«Verschwindende weibliche Anmut»

Frauen spielen in der Schweiz länger Fussball, als sie abstimmen dürfen. Sie rennen noch immer gegen Klischees an.

Am Ball: Madeleine Boll 1975 beim Spiel Schweiz–England in Basel. (Bild: Keystone)

Der Frauenfussball hatte es von Anfang an nicht einfach. Immerhin wurde der erste Frauenfussballclub der Schweiz noch vor der Einführung des Frauenstimmrechts gegründet. Doch noch immer werden die Fussball spielenden Frauen nicht für voll genommen.

«Im Kampf um den Ball verschwindet die weibliche Anmut, Körper und Seele erleiden unweigerlich Schaden und das Zurschaustellen des Körpers verletzt Schicklichkeit und Anstand.» Der Frauenfussball hatte seit Anbeginn einen schweren Stand. Das zeigen diese Zeilen, die der Deutsche Fussball-Bund am 30. Juli 1955 verfasste.

Der Dachverband verbot in der Folge den ihm angeschlossenen Vereinen den Frauenfussball. «Dass die Mädchen da mit einem wackeligen Busen übers Feld liefen und dann auch noch gegen den Ball traten oder sich gegenseitig foulten», missfiel beispielsweise Hubert Claessen, der als einer der Väter der Bundesliga gilt und 2005 verstorben ist. In den 1960er-Jahren wurde das Verbot gelockert und in den 1970er-Jahren aufgehoben. 1982 bestritt zum ersten Mal ein deutsches Frauennationalteam ein Länderspiel und gewann dieses mit 5:1 gegen die Schweiz, wie die NZZ weiss.
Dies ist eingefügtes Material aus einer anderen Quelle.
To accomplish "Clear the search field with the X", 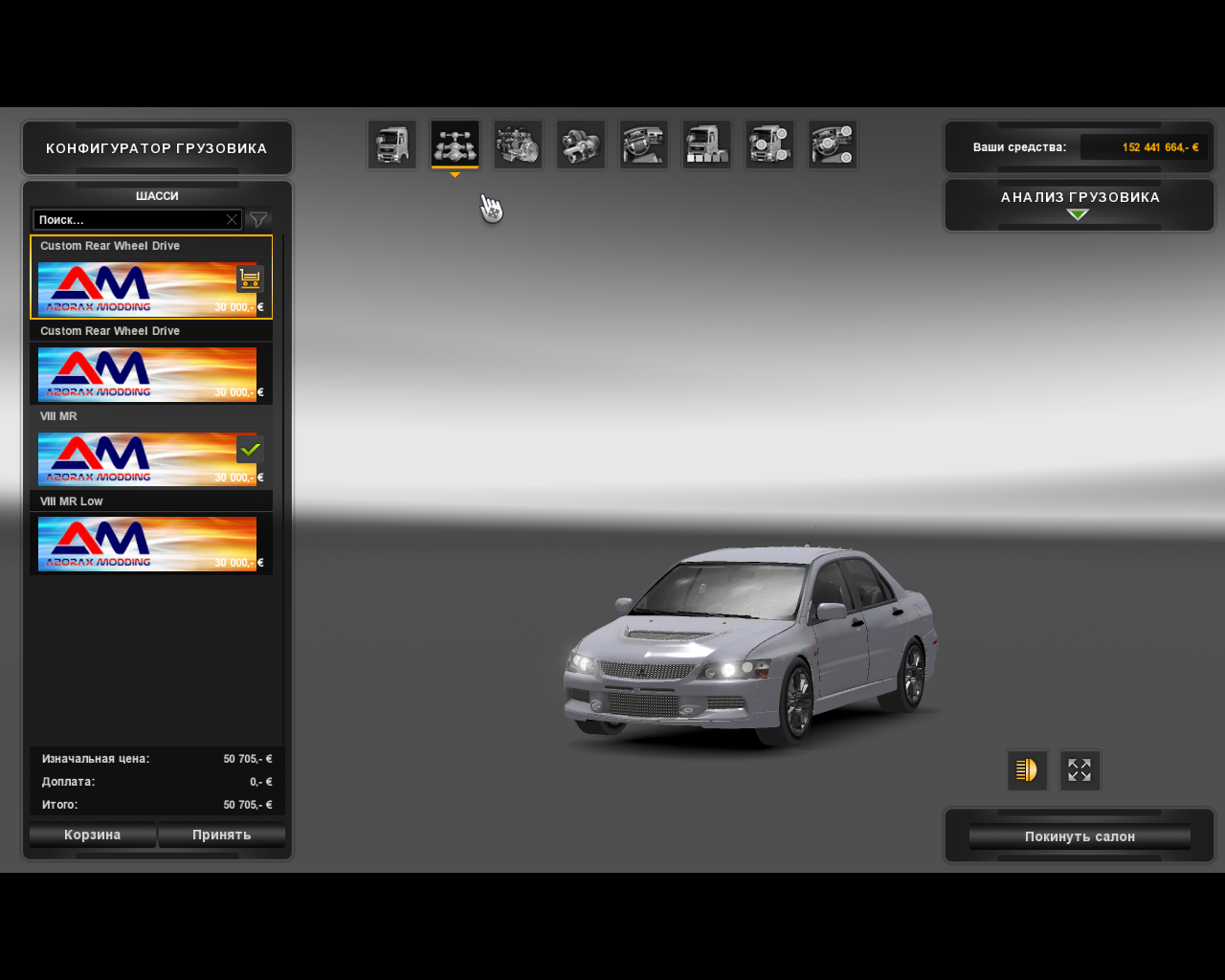I will (232, 219).
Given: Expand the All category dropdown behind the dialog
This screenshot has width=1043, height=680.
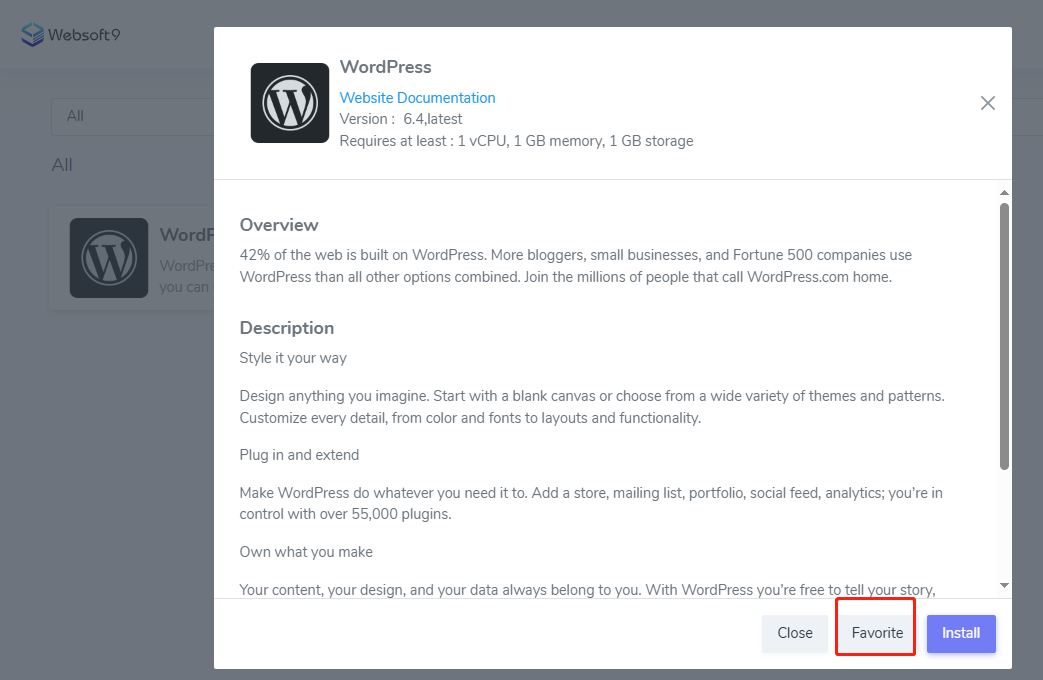Looking at the screenshot, I should (130, 116).
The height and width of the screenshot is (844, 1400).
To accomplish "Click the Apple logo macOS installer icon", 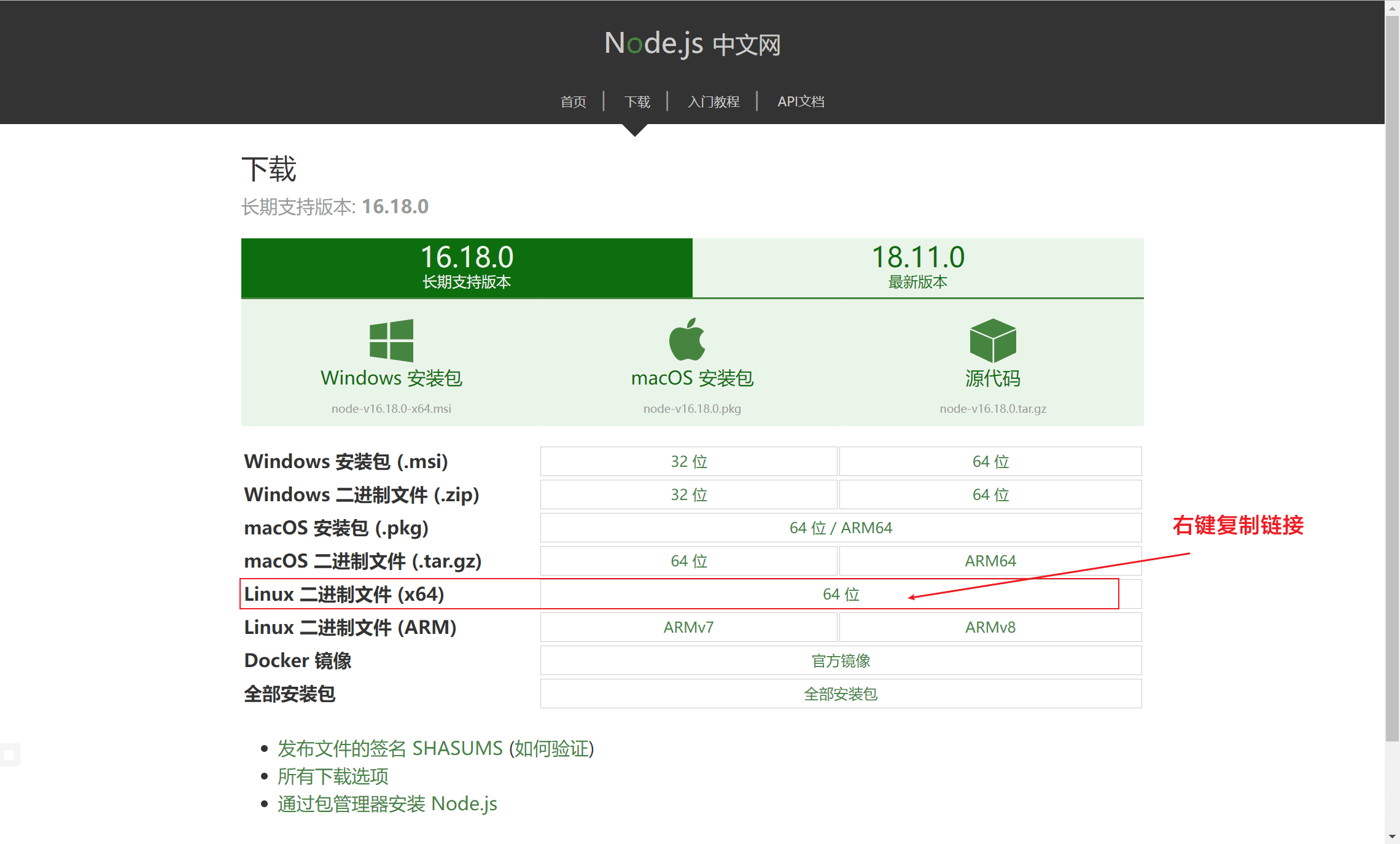I will pos(687,340).
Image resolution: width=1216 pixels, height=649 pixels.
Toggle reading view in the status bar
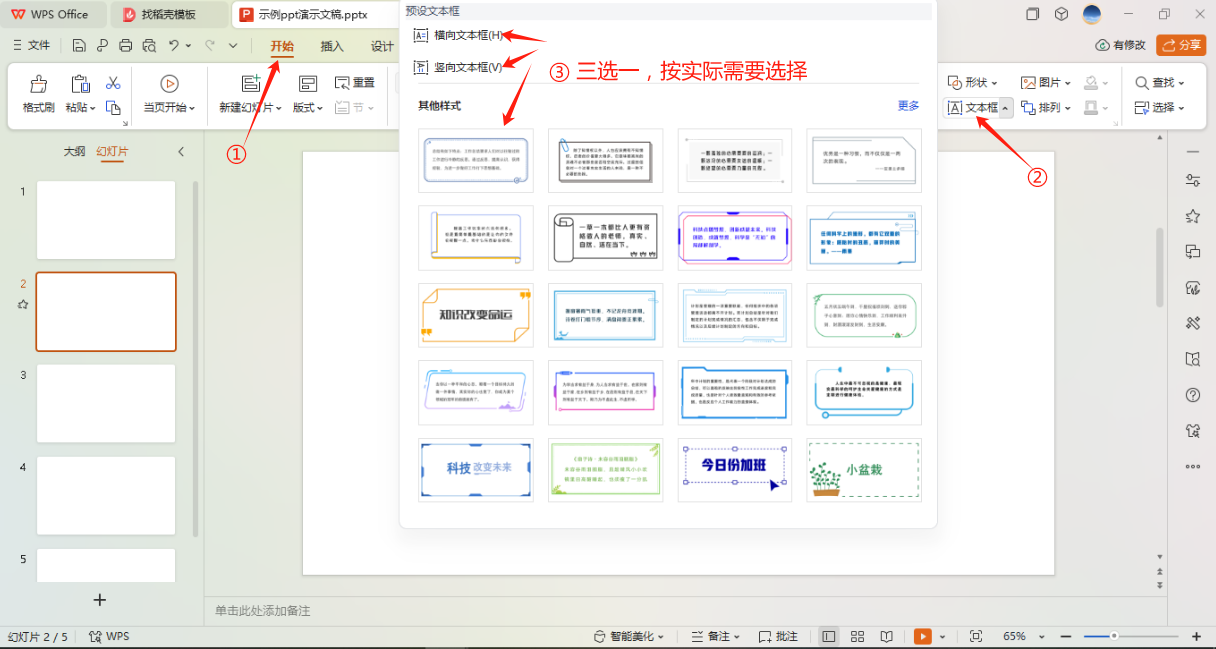point(885,634)
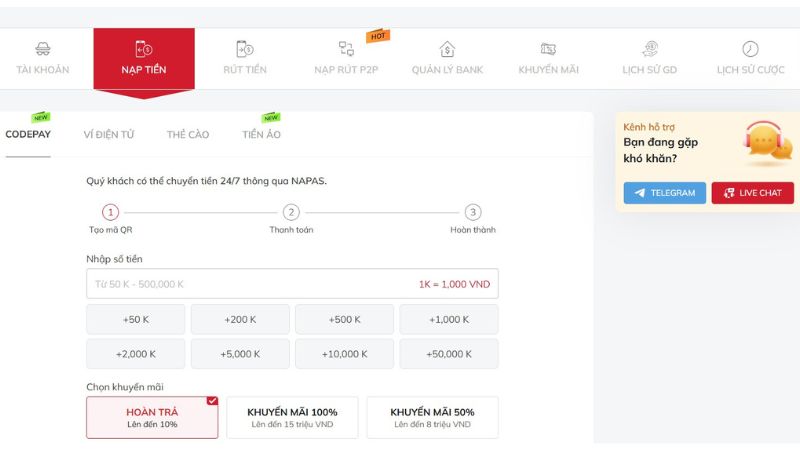Switch to the Ví Điện Tử tab

(109, 134)
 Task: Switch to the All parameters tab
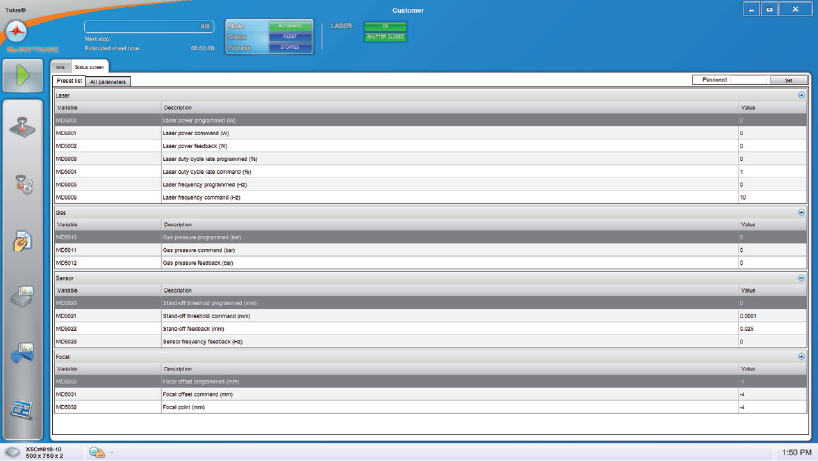coord(108,81)
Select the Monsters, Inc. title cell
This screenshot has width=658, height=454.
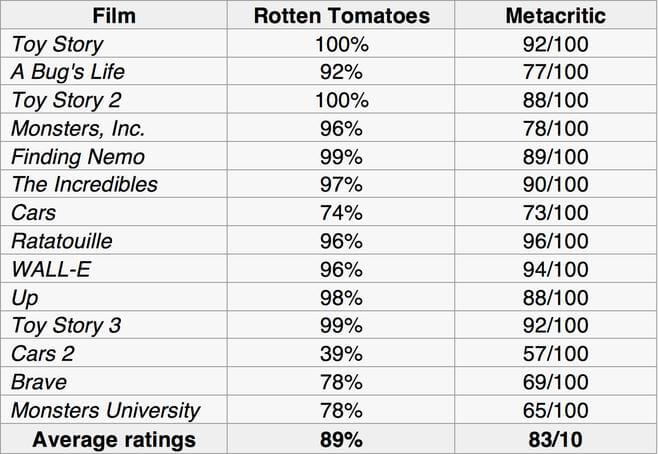[78, 128]
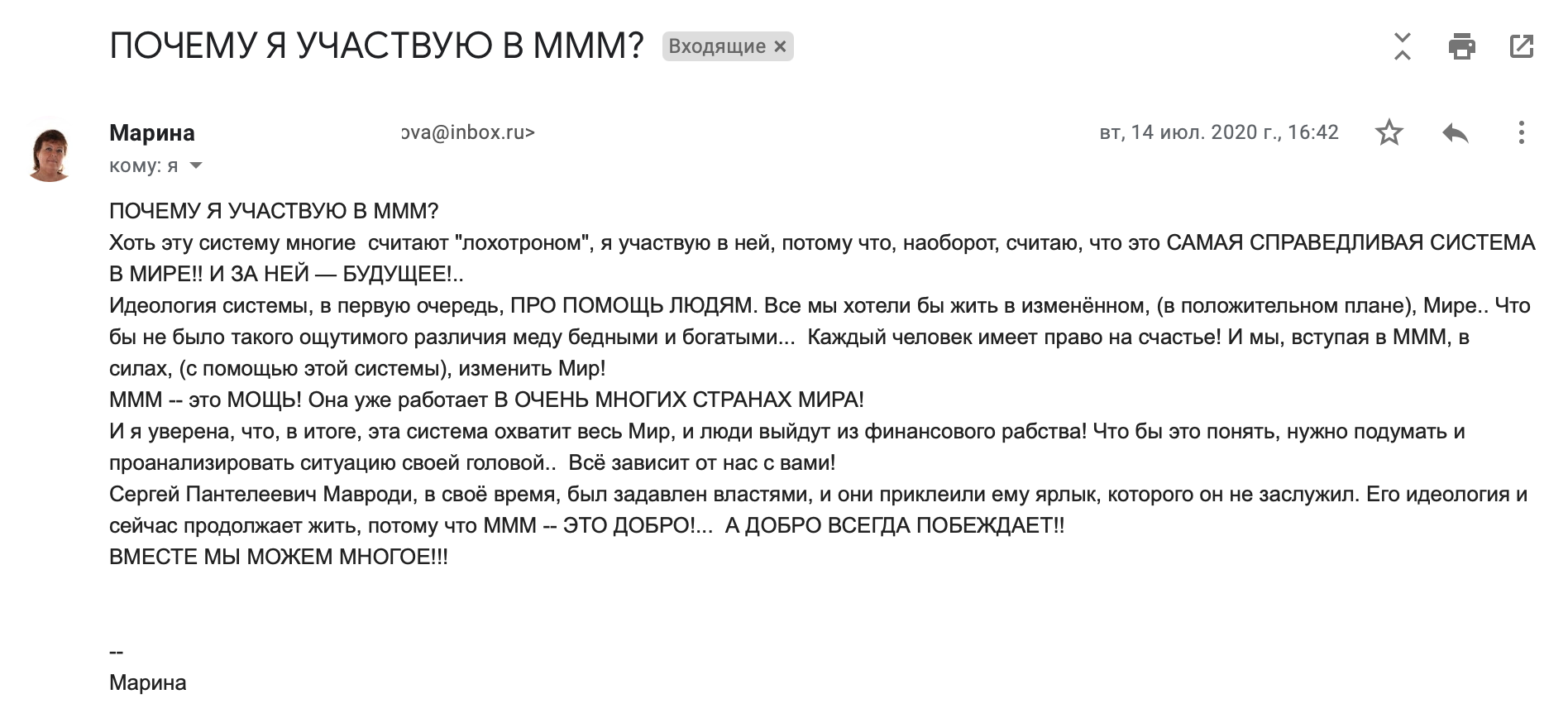Expand recipient details arrow beside кому: я

(x=196, y=165)
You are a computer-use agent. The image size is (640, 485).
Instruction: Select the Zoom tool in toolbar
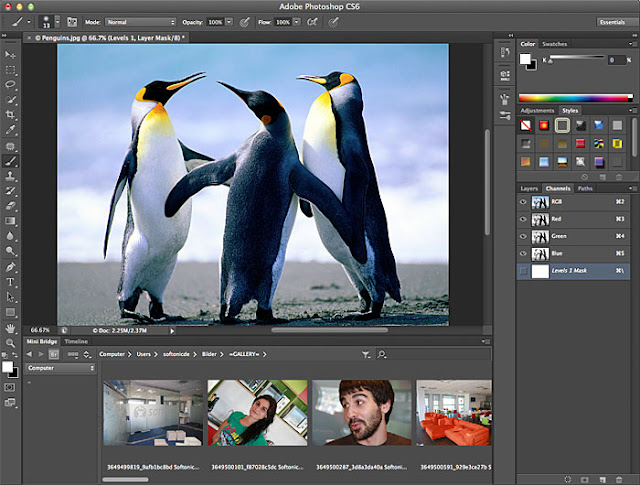[11, 342]
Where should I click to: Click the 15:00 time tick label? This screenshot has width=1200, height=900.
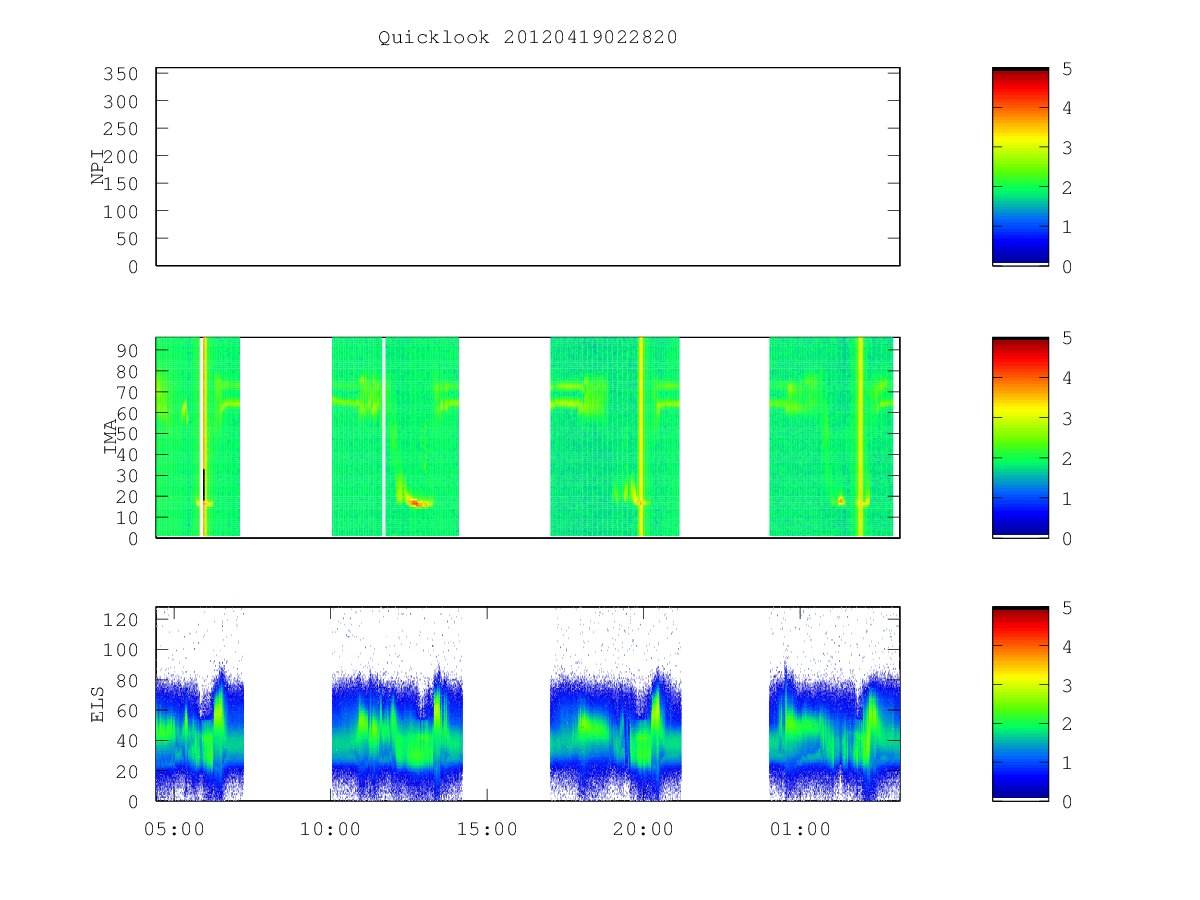(487, 829)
Die Unterlegenen trugen bereits zehn Jahre zuvor ihr erstes Länderspiel aus (2:2 gegen Frankreich). Aber auch hierzulande kämpfte der Frauenfussball mit Hindernissen: In den 1960er-Jahren waren die ersten Frauen an den Verband gelangt mit der Bitte, offizielle Spiele durchführen zu dürfen. Der Verband lehnte ab, bot den Bittstellerinnen aber an, sie sollten doch Schiedsrichterinnen werden.

Beine und Waschmaschinen

Trotzdem erhielt Mitte des besagten Jahrzehnts die erste Frau eine Lizenz. Madeleine Bolls Spielerpass wurde allerdings fälschlicherweise ausgestellt und ihr im Handumdrehen wieder entzogen. Der erste Schweizer Frauenverein, der DFC Zürich, wurde 1968 gegründet. 1970 startete die erste Meisterschaft in der Nationalliga A – ein Jahr vor der Einführung des Frauenstimmrechts.

In der Region Nordwestschweiz hatte der FC Therwil eine Vorreiterrolle inne; dieser stellte 1972 ein erstes Frauenteam. 1975 wählte der DFC Therwil seinen ersten Vorstand, heute heisst der Club FFC Therwil, stellt eine 1.-Liga-Mannschaft und eine Juniorinnenabteilung.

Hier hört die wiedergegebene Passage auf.